Hard-style cheeses are well aged, easy to grate and keep well for long periods of time. They likely originated in Italy with the production of Parmesan and Romano. Other hard-style cheeses include Asiago, Cotija, Grana and Kasseri. To produce hard cheeses, cheese makers cut curds into pieces the size of corn kernels to allow moisture to escape. Hard cheeses are cooked in whey at higher temperatures than other cheeses. They require long curing times, often at least six months but sometimes years, to achieve full flavor and a granular texture.

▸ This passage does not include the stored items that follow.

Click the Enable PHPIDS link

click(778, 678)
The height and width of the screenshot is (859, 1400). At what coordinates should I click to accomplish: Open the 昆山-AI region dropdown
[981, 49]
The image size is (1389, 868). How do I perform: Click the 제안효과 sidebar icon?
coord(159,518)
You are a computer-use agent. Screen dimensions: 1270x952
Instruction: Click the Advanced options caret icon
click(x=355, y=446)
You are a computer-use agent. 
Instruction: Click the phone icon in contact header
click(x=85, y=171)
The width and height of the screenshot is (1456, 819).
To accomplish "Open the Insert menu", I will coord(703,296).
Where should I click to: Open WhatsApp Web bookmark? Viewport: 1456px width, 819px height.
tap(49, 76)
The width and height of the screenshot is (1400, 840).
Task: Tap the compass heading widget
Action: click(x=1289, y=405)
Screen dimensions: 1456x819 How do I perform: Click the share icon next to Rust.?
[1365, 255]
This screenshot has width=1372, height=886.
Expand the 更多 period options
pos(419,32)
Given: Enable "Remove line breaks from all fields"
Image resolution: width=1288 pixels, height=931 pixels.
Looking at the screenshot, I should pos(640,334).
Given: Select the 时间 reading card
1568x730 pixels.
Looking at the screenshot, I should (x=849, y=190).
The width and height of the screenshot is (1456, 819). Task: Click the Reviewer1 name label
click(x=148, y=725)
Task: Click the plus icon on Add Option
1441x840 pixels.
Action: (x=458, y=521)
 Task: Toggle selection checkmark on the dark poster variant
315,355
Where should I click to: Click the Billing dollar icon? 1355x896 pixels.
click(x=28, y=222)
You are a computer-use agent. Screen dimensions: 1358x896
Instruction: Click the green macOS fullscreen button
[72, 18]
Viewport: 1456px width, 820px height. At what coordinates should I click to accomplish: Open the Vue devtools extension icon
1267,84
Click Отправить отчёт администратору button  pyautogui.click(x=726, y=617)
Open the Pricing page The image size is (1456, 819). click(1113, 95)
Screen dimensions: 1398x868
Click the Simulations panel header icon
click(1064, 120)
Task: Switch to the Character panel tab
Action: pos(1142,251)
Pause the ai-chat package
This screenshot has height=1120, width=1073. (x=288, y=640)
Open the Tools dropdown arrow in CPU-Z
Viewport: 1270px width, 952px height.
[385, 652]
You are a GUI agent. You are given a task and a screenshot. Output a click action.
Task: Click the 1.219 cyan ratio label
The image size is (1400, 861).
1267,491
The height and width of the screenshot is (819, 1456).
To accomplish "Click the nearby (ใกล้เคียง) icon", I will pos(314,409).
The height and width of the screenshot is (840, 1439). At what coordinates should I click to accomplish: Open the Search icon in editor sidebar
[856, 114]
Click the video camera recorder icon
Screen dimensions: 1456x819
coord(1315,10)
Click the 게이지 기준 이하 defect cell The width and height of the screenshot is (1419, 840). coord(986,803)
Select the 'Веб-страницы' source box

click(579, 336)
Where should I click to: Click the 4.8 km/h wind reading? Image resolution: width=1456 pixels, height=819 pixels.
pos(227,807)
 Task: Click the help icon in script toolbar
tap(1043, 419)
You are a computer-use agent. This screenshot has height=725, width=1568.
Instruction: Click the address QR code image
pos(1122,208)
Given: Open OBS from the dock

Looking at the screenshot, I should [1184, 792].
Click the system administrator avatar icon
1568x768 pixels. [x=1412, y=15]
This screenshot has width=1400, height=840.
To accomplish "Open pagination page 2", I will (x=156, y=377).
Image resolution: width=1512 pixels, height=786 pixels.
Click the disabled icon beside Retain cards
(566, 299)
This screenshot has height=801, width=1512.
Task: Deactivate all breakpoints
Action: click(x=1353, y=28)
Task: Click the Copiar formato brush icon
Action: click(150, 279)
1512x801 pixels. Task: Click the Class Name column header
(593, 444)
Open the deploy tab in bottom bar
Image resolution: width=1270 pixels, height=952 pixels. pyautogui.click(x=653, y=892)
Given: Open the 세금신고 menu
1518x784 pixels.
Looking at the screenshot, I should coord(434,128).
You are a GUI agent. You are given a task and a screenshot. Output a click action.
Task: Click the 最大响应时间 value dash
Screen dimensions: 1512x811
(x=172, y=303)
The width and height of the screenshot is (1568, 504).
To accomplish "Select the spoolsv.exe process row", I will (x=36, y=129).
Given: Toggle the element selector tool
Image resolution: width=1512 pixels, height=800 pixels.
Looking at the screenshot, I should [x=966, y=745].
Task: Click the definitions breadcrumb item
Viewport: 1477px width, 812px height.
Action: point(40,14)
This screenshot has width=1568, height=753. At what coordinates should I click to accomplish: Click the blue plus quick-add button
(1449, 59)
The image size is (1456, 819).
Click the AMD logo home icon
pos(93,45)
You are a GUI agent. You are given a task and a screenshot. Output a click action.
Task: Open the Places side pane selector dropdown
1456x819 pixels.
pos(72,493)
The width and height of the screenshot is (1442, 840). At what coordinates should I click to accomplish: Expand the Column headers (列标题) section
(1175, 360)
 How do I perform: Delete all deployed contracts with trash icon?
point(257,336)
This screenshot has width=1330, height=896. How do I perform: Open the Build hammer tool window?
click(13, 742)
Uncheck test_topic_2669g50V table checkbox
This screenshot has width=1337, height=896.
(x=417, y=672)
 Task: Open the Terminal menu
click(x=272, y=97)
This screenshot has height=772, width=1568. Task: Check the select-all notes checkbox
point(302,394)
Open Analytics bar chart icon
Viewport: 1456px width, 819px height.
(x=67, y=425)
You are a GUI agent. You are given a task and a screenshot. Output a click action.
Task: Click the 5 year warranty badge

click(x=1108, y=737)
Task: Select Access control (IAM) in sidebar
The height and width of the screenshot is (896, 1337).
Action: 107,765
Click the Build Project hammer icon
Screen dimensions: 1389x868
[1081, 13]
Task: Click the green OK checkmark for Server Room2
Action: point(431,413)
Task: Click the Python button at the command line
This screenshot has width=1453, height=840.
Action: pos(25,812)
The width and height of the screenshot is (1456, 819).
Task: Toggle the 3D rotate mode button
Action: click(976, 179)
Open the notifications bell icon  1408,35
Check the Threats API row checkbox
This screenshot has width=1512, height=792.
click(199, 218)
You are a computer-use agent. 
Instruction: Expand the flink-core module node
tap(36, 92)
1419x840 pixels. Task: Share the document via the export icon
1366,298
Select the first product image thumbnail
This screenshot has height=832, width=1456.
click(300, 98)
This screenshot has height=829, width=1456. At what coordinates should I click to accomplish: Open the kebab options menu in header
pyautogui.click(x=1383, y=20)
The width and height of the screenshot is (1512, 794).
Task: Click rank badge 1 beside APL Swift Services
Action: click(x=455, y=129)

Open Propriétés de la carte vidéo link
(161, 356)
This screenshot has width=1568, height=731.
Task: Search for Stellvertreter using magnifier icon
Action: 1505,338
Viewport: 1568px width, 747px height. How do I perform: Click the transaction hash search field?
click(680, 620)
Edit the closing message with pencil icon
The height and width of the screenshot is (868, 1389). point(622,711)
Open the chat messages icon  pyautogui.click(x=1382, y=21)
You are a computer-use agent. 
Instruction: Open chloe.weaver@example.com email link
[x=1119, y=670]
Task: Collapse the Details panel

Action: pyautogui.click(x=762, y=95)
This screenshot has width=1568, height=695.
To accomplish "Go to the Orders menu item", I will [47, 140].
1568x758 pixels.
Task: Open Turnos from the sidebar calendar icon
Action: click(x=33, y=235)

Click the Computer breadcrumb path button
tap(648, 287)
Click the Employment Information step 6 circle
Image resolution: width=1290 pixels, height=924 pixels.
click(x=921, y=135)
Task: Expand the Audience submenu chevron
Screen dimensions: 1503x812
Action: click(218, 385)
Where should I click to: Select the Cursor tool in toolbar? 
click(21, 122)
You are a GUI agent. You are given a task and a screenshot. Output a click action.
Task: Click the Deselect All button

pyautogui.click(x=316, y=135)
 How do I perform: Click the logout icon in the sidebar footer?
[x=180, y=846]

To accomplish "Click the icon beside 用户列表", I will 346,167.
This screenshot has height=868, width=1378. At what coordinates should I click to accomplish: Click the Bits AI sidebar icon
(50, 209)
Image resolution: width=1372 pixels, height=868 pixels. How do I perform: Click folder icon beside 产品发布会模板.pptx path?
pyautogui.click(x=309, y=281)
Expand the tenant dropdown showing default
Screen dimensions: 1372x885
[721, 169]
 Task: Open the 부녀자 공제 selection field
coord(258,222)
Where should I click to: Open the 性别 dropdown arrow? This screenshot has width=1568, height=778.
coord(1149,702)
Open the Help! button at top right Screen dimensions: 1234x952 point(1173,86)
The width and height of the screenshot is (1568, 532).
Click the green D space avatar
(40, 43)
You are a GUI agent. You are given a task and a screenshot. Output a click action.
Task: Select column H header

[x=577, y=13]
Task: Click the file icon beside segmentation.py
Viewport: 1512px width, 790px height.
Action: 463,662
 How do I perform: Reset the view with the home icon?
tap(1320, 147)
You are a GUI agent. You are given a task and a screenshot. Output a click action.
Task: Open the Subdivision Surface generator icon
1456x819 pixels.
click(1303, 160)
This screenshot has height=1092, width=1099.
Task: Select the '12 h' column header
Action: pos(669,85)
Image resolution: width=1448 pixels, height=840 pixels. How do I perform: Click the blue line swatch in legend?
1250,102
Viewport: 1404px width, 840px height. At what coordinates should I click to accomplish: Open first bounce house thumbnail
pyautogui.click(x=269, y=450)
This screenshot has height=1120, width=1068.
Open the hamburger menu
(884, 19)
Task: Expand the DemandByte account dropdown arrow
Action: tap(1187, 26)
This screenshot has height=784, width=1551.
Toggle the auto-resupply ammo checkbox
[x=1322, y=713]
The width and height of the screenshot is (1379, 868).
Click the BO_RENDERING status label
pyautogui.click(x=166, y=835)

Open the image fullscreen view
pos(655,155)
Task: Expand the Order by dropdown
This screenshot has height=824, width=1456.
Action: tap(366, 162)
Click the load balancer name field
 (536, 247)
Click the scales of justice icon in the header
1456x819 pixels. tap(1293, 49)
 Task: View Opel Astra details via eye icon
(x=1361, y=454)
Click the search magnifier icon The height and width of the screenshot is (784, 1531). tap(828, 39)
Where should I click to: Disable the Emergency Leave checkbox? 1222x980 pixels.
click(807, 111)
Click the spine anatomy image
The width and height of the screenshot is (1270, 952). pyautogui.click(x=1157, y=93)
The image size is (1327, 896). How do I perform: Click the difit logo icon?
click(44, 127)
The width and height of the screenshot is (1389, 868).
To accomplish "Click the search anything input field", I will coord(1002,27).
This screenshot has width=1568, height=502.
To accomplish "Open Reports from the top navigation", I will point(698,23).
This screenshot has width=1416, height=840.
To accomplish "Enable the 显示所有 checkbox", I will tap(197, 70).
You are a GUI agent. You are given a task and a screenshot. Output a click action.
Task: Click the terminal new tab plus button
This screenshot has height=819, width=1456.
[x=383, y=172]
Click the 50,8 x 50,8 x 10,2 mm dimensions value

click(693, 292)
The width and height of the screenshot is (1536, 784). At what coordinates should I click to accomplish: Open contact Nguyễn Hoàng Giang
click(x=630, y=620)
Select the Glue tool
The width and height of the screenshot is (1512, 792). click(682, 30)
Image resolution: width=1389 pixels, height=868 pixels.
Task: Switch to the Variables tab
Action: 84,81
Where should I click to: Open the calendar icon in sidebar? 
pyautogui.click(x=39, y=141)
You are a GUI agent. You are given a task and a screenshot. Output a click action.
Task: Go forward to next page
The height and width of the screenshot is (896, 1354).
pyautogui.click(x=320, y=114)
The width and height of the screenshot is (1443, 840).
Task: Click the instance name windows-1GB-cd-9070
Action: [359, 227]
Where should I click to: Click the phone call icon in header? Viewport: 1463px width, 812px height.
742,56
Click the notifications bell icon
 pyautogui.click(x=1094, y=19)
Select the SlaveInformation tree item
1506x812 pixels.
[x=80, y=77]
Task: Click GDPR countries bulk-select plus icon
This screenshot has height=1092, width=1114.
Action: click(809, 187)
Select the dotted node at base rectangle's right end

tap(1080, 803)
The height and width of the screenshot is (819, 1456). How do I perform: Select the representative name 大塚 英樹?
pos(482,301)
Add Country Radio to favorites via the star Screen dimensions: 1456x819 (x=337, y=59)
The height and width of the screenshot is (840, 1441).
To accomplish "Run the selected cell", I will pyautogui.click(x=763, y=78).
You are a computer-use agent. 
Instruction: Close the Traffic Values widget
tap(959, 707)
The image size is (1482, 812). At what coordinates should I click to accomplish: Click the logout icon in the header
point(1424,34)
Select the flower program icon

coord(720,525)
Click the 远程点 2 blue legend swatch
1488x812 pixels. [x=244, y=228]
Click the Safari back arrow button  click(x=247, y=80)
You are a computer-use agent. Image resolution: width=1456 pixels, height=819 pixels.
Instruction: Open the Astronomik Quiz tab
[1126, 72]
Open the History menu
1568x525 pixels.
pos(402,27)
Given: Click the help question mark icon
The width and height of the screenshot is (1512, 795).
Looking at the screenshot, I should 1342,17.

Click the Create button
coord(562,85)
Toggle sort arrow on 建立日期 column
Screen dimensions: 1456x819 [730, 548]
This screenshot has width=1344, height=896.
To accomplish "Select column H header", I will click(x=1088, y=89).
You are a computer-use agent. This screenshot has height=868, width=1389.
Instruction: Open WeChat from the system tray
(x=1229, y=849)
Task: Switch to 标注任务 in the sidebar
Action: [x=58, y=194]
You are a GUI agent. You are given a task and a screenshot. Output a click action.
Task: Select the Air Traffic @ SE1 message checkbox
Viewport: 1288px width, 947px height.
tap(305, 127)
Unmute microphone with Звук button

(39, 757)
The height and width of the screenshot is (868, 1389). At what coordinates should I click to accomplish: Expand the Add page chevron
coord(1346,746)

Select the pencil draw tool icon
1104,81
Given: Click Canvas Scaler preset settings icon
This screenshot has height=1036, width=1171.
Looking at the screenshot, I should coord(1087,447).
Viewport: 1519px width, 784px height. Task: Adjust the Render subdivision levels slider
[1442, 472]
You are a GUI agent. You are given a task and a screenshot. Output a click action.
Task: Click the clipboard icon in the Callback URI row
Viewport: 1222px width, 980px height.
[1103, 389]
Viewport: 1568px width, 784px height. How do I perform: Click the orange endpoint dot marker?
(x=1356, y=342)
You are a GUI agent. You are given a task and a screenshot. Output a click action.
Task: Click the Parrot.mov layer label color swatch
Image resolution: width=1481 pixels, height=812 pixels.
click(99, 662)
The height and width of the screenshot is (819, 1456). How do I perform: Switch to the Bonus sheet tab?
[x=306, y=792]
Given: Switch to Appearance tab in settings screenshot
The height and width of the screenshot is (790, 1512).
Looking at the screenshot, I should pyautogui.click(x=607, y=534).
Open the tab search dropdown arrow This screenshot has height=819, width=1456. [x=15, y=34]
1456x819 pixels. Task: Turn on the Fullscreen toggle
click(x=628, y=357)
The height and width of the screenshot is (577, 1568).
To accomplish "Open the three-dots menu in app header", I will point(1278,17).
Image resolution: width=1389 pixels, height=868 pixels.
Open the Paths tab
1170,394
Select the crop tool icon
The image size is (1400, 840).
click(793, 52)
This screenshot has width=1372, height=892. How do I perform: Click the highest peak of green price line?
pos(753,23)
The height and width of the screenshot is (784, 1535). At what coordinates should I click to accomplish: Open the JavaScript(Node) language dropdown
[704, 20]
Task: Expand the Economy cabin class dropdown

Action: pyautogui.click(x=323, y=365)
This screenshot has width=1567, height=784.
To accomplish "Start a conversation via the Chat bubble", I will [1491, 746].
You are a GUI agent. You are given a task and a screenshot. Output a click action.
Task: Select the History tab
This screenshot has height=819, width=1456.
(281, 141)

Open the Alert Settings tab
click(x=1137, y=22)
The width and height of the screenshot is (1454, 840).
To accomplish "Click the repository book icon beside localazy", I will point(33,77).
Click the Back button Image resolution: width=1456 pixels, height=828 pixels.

Here are the qualities of three common hard-style cheeses:
- Parmesan maintains a sweet, buttery, nutty flavor that intensifies with age; it is always aged more than 10 months.
- Romano is creamy white in color with a hard, granular texture. Its products possess a sharp, tangy, assertive flavor. Romano is made with part-skim cow’s milk.
- Asiago develops a sharp, buttery and nutty flavor when it is aged and turns to a hard, granular texture.
- Grate Asiago over flatbread dough and bake.
- Grate hard-style Italian cheeses over salads, soups, vegetables, pasta and pizza.
- Add grated Parmesan to hot garlic mashed potatoes or risotto, or serve chunks drizzled with a quality balsamic vinegar.
- Hard-style Italian cheeses can be added to breading to coat chicken, fish or vegetables.
- Goes well with apples, pears, figs, dried fruits, pasta and rice.